Os cursos ministrados para capacitar educadores como multiplicadores da educação fiscal em suas comunidades são utilizados por quase todos os países que aderiram à educação fiscal na América Latina. Porém, este não é o único formato dos programas de educação fiscal, há também diversas ações de educação informal, como espaços lúdicos para crianças, exposições em feiras e festivais, peças de teatro, jogos, séries de televisão, concursos culturais, revistas em quadrinhos, entre outros.

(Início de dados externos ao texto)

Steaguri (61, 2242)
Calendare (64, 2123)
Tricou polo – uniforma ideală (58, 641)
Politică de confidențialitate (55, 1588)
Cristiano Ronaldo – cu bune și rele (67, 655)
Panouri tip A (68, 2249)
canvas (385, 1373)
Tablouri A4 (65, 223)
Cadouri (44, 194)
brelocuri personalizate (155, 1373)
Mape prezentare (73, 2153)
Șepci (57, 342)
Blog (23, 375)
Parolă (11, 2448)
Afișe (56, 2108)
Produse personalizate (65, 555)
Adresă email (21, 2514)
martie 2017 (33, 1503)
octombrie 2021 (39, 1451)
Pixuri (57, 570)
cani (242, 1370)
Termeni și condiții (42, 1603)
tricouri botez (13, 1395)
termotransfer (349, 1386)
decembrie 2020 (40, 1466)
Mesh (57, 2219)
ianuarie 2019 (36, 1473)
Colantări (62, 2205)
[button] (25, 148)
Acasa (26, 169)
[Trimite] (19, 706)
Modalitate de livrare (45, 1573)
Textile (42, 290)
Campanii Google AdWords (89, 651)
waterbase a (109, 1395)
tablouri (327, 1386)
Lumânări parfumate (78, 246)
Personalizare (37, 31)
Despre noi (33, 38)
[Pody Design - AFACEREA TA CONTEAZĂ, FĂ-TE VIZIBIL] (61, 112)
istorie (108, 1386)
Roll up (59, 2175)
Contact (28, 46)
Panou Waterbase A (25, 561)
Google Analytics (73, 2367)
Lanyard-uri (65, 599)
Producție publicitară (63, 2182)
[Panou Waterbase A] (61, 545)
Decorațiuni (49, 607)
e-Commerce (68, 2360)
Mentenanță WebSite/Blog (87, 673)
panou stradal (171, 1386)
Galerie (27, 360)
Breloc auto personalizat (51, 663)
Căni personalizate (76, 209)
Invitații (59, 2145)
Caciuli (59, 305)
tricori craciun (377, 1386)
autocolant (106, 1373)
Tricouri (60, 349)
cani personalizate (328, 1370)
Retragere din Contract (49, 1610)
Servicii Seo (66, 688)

Nos municípios e estados brasileiros, cito a título de exemplo o projeto de Estrela, um pequeno município localizado no Rio Grande do Sul, com pouco mais de 33 mil habitantes, e que há alguns anos passou a incluir a educação fiscal nas salas de aula. Para as escolas de educação infantil foi criado inclusive um mascote, o DONI – sigla para De Olho nos Impostos. No Ceará, primeiro estado a aderir ao PNEF, a aula inaugural do programa foi transmitida pelo sistema de televisão, e o programa atualmente conta com vídeos educativos, jogos, cadernos de atividades e outras ações lúdicas. Há por exemplo uma revista em quadrinhos, a “Turma da Cidadania: um passo na história dos tributos”, e houve em 2000 e 2001 uma peça de teatro apresentada nas ruas, “A Comédia da Cidadania”. Em Maringá, município do Paraná, a própria sociedade civil, insatisfeita com as ações do Estado, se uniu em torno da educação fiscal e criou a organização Sociedade Eticamente Responsável, utilizando também de obras teatrais e musicais e concursos de redação e monografias sobre educação fiscal, além de formações para os candidatos a cargos públicos. Além dessas ações voltadas ao público mais jovem, observa-se também um crescimento de programas de educação fiscal em universidades, inclusive com o oferecimento de disciplinas sobre o tema, como é o caso da Universidade de São Paulo (USP), sobretudo no curso de Gestão de Políticas Públicas.

 

Mascote DONI – De Olho nos Impostos

Fonte: Blog do Airton – Notícias de Estrela –RS

 

Por fim, não basta apenas mostrar aos jovens a importância dos tributos para a prática cidadã. Assim como os incentivamos a fiscalizar os atos de seus representantes após as eleições, o mesmo se deve fazer em matéria tributária. Para que a educação fiscal seja completa, é necessário apresentar-lhes também os atuais mecanismos e órgãos de controle social, e acima de tudo, incentivá-los a exigir cada vez mais transparência e responsabilização no gasto público, seja nas pequenas ações do cotidiano, como exigir nota fiscal em suas compras, nos espaços institucionais, como conselhos de políticas públicas, conferências, ações populares e demais arenas. Por meio desta educação fiscal como parte integrante de uma educação cidadão mais ampla e reflexiva, pode-se construir cidadãos mais conscientes de seus direitos e deveres e mais comprometidos com o bem estar coletivo.